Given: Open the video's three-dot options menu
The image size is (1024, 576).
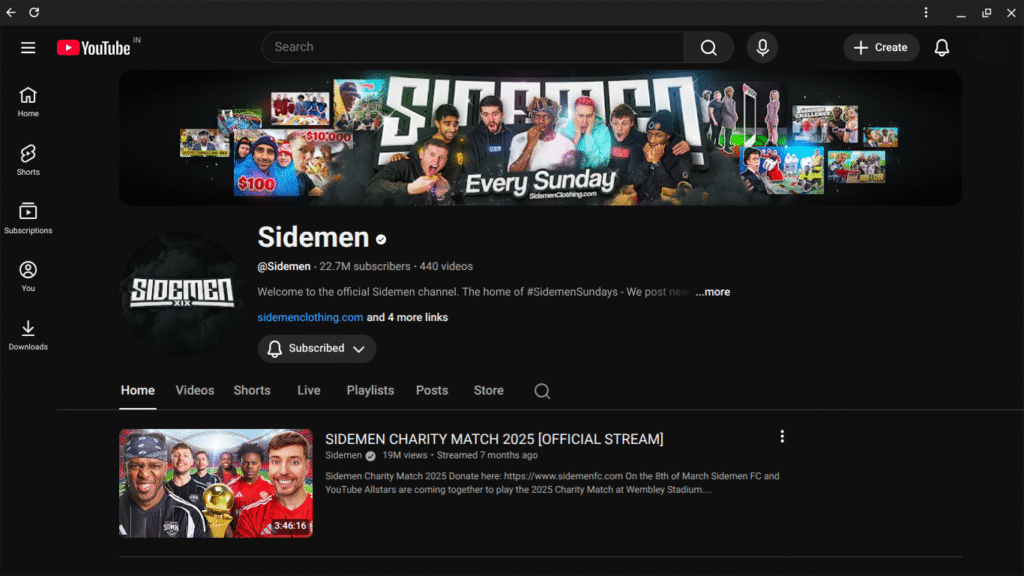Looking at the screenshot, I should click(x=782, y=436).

━━━

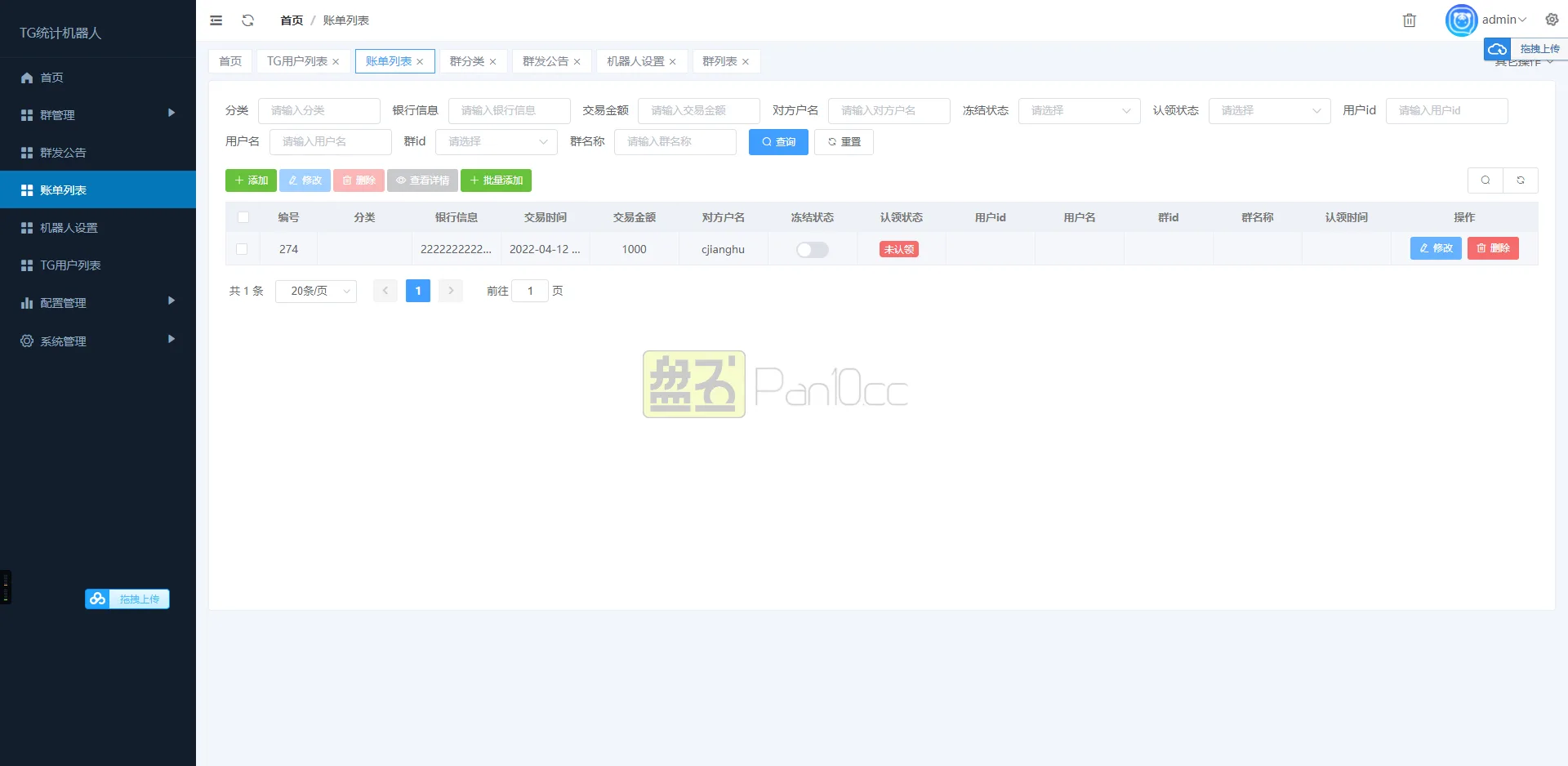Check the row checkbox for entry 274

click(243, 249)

━━━

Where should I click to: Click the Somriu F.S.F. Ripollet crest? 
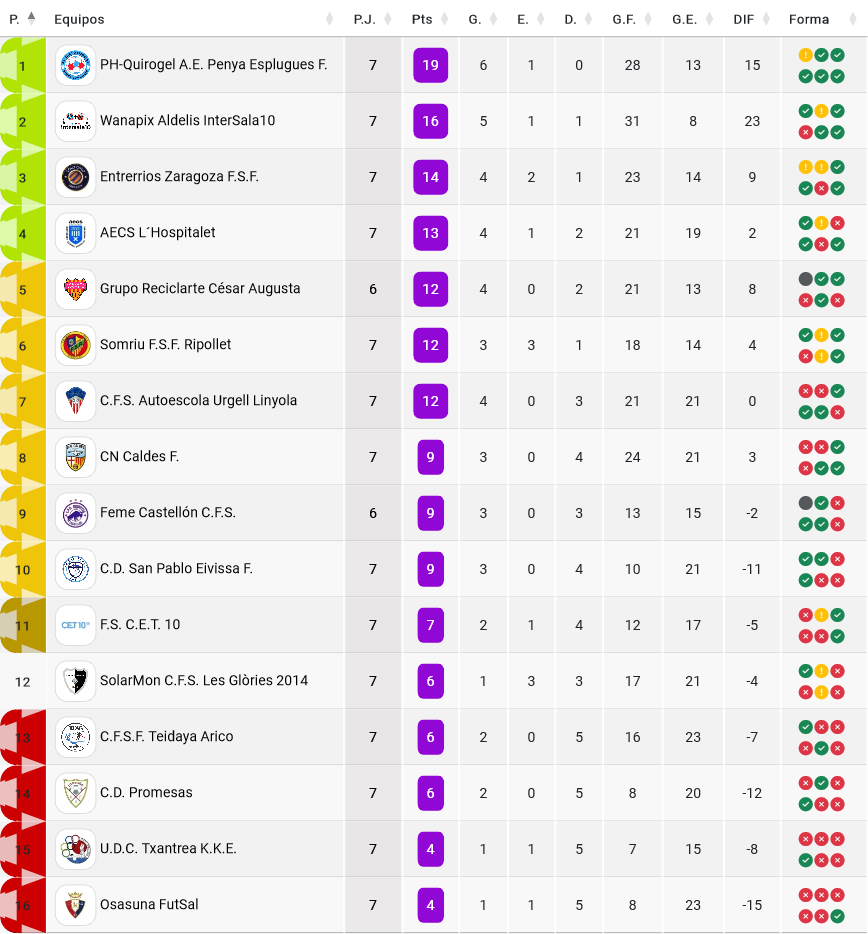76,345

━━━

- **PROBLEM REQUIREMENTS**
Put the entries from the line with "Given: Open the" up to and including the line with "Looking at the" into a two-column CSV with the headers instruction and response, one row per entry. Put each field in quotes, replace line breaks with spaces, and leave out the pictures.

- **TASK SOLUTION**
instruction,response
"Given: Open the video's three-dot options menu The image size is (1024, 576).","Looking at the screenshot, I should click(x=782, y=436)."